DIRECTION 1 — According to the blog excerpt, what speed would Telstra's upgrade bring to the HFC network?
>> Begin SOURCE EXCERPT
Month: November 2009

Things that really matter

Posted by – 21 November, 2009

Government spending is all about priorities, and according to Rudd spending $6 billion on pink batts and billions more on school halls parents don’t want is more important than national security:

…the planned acquisition (F-35) has slipped by at least two years, with the air force not due to get its first operational squadron until 2018-19 at the earliest.

The initial squadron could be trimmed to as few as 14 aircraft as Defence planners struggle to find further savings in the $27bn defence budget.

This typical of how ALP defence policy always works. Promise high deliver low.

Rudd’s just been top trumped

Posted by – 20 November, 2009

Compared to what Telstra can do now at minimal cost, the purpose of Rudd’s future big government run broadband network is what exactly?

…provide a two-finger salute to the government in the process.

The idea was to spend $300 million to upgrade the HFC cable network Telstra owns in the capital cities. The original NBN was supposed to deliver minimum speeds of 12 Mbps. Telstra would upgrade the speeds available through the HFC – which passes a million homes in Melbourne – to 100 Mbps. Should the upgrade go well, they were warning, they could spend a total of less than $1 billion to deliver 100 Mbps to all the capitals.

The HFC upgrade and Telstra’s show of continuing defiance and aggression might have been a provocation too far, forcing the government to consider the impact of such an upgrade on the richest consumer markets and its implications for the original NBN.
>> End SOURCE EXCERPT
>> Begin MATERIAL SHOWN
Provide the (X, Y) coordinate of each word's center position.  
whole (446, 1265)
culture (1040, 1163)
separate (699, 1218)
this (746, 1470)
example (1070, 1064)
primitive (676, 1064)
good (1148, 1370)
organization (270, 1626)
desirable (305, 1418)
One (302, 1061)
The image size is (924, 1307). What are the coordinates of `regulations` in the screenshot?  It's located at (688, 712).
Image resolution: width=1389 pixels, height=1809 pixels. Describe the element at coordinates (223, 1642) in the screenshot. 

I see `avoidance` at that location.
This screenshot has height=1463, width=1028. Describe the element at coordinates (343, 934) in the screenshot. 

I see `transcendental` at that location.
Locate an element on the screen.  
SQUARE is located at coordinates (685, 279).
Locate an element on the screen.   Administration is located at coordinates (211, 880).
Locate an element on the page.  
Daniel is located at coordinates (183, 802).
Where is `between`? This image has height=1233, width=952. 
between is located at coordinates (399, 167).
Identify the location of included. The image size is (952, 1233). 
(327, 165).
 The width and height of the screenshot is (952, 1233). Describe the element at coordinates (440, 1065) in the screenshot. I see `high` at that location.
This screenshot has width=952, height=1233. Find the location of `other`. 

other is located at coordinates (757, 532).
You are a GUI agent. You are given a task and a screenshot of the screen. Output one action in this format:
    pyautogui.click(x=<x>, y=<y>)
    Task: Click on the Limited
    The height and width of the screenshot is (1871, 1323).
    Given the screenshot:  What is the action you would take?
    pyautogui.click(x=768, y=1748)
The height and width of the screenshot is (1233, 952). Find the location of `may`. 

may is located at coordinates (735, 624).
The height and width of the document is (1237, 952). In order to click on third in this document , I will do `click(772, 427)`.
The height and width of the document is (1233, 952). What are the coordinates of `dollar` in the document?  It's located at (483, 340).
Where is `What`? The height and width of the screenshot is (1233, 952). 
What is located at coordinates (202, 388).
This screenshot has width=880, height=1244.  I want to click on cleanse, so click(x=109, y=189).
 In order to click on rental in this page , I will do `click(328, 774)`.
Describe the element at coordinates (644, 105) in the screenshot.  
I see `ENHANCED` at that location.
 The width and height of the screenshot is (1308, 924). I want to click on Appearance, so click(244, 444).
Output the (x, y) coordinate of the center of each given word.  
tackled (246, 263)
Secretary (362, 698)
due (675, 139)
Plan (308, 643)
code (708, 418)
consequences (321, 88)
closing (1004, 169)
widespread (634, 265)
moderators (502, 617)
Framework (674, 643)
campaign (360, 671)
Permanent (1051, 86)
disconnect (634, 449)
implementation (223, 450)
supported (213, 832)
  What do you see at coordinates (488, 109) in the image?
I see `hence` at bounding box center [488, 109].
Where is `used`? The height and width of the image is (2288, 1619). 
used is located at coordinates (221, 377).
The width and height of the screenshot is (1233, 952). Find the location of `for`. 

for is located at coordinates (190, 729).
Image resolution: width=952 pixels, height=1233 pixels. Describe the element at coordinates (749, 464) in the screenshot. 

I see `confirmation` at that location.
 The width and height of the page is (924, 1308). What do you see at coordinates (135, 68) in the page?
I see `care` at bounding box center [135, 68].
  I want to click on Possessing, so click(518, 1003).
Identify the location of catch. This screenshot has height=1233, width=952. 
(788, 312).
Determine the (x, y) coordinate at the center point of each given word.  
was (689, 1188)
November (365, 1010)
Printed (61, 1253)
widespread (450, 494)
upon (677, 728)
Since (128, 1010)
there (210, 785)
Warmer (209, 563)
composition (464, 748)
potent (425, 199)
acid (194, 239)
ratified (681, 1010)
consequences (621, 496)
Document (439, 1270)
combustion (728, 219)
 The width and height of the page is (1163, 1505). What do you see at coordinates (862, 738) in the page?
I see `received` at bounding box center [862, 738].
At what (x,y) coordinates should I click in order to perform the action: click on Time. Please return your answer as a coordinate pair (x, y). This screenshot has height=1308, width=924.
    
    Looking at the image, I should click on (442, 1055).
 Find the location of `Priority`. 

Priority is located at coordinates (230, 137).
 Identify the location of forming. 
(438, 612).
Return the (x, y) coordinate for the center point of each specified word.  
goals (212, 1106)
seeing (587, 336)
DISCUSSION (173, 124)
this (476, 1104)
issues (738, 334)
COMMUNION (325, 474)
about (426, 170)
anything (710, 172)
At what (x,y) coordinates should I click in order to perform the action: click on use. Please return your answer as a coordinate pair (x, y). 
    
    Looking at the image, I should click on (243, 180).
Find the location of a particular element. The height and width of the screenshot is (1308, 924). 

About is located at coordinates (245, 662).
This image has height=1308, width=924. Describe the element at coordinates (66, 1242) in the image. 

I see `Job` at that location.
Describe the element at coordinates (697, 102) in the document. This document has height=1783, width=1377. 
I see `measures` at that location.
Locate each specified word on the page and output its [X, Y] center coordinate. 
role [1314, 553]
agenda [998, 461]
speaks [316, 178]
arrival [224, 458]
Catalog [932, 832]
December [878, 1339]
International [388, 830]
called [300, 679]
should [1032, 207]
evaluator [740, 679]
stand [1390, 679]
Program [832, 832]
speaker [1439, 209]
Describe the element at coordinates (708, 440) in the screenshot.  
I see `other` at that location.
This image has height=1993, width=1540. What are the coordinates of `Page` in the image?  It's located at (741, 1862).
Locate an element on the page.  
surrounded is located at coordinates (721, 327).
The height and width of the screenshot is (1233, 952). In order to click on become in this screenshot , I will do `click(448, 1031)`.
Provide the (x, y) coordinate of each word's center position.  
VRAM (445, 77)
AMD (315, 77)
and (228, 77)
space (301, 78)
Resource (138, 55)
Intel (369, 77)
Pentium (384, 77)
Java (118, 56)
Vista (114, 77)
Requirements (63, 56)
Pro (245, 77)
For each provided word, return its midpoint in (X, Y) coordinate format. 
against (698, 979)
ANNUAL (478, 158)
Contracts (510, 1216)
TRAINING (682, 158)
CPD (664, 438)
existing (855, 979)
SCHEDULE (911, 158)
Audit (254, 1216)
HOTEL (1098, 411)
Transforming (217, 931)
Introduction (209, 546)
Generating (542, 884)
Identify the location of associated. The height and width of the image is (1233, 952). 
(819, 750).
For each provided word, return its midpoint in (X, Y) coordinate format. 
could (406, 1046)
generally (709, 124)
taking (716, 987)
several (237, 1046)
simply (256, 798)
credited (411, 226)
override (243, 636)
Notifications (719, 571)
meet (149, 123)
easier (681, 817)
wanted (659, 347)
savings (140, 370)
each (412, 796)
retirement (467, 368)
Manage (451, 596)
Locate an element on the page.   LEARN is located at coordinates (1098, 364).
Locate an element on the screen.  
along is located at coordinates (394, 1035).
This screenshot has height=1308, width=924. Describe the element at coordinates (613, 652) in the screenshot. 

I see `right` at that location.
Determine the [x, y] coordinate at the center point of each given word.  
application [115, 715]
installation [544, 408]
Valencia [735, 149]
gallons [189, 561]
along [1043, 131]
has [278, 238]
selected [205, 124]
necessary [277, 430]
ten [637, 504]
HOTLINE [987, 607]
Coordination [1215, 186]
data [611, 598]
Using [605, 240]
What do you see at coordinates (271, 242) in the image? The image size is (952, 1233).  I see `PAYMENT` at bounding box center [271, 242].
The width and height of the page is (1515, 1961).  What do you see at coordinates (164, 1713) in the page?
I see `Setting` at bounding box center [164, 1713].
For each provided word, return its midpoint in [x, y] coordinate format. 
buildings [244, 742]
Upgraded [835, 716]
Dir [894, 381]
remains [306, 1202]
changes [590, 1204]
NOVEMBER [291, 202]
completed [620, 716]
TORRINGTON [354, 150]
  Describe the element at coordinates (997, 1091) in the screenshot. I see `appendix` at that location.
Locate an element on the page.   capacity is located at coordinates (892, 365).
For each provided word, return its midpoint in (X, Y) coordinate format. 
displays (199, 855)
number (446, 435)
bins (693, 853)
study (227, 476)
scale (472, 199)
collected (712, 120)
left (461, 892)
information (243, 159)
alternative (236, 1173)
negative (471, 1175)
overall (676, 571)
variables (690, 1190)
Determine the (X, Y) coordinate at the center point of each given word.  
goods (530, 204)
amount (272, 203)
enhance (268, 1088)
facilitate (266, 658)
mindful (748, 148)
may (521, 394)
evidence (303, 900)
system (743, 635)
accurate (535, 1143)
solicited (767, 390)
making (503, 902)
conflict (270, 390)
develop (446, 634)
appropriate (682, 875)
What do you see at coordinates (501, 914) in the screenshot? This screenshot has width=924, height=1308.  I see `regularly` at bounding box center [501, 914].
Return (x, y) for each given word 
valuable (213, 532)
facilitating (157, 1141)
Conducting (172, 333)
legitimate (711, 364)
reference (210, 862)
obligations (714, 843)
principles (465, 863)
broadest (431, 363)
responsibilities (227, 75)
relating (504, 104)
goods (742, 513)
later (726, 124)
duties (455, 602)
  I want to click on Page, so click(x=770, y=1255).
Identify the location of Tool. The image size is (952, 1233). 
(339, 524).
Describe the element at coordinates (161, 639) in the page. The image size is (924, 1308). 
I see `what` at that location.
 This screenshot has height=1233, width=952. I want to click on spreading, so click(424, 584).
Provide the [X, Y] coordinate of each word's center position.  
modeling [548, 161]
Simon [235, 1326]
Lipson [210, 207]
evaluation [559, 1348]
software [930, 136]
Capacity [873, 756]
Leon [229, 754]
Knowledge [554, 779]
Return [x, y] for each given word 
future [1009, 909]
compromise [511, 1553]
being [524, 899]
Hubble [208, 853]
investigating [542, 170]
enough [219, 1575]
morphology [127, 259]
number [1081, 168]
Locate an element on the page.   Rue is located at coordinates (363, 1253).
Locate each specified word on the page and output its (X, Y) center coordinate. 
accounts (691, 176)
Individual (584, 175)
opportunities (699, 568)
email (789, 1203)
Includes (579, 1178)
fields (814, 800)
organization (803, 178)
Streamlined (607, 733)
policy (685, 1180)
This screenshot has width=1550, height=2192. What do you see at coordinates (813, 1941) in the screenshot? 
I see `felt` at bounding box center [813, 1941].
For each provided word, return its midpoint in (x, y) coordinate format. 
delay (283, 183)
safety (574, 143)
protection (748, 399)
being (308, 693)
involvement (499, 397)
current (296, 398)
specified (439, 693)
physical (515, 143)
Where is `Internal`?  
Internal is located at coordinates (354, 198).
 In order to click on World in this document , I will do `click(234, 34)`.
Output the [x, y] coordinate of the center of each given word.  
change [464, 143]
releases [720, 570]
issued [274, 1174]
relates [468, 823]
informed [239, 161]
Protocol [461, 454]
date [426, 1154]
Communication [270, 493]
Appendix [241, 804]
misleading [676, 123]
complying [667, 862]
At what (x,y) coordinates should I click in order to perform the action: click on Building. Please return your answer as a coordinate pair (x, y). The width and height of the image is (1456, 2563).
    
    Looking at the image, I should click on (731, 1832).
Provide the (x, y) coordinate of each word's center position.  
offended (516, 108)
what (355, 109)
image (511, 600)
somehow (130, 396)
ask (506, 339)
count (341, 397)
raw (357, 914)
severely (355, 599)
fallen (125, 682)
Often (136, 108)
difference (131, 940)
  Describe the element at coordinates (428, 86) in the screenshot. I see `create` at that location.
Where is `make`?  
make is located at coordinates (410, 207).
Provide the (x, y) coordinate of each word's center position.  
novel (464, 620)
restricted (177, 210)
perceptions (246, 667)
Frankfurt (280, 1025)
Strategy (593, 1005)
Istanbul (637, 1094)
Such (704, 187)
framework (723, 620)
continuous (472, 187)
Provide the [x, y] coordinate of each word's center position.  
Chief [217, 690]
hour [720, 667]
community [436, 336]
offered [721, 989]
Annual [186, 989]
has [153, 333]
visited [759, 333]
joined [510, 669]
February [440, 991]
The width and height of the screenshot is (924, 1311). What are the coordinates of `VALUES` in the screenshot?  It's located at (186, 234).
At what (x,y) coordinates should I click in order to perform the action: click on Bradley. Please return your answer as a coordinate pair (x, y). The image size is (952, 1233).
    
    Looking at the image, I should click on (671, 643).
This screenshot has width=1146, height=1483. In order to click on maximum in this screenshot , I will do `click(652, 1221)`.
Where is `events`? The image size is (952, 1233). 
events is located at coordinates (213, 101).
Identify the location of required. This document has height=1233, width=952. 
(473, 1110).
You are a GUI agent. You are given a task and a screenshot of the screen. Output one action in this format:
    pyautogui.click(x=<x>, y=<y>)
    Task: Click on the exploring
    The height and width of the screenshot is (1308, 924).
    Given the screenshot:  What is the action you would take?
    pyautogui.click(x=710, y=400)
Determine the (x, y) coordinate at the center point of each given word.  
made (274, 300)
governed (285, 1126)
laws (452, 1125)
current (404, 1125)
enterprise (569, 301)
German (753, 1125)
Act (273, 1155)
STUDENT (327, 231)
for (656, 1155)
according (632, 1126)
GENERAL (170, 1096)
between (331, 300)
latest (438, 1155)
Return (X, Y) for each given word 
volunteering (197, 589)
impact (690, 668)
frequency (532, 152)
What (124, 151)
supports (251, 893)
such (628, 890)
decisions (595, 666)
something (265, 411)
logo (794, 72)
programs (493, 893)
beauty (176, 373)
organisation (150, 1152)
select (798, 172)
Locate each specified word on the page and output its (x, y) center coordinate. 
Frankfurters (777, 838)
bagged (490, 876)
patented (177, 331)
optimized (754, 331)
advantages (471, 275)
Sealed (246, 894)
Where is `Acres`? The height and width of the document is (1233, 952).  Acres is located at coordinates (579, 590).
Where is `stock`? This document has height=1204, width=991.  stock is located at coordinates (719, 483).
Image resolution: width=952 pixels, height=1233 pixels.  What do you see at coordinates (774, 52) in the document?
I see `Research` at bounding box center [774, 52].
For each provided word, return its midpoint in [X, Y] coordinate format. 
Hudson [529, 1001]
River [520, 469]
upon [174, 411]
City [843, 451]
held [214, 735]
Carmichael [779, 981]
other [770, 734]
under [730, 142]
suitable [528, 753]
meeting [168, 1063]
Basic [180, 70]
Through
>> End MATERIAL SHOWN
DIRECTION 2 — Write out the stretch of the records from the line that contains "specified (439, 693)" through the line that contains "make is located at coordinates (410, 207).".

TASK OUTPUT 1 — 100 Mbps

TASK OUTPUT 2 —
specified (439, 693)
physical (515, 143)
Where is `Internal`?  
Internal is located at coordinates (354, 198).
 In order to click on World in this document , I will do `click(234, 34)`.
Output the [x, y] coordinate of the center of each given word.  
change [464, 143]
releases [720, 570]
issued [274, 1174]
relates [468, 823]
informed [239, 161]
Protocol [461, 454]
date [426, 1154]
Communication [270, 493]
Appendix [241, 804]
misleading [676, 123]
complying [667, 862]
At what (x,y) coordinates should I click in order to perform the action: click on Building. Please return your answer as a coordinate pair (x, y). The width and height of the image is (1456, 2563).
    
    Looking at the image, I should click on (731, 1832).
Provide the (x, y) coordinate of each word's center position.  
offended (516, 108)
what (355, 109)
image (511, 600)
somehow (130, 396)
ask (506, 339)
count (341, 397)
raw (357, 914)
severely (355, 599)
fallen (125, 682)
Often (136, 108)
difference (131, 940)
  Describe the element at coordinates (428, 86) in the screenshot. I see `create` at that location.
Where is `make`?  
make is located at coordinates (410, 207).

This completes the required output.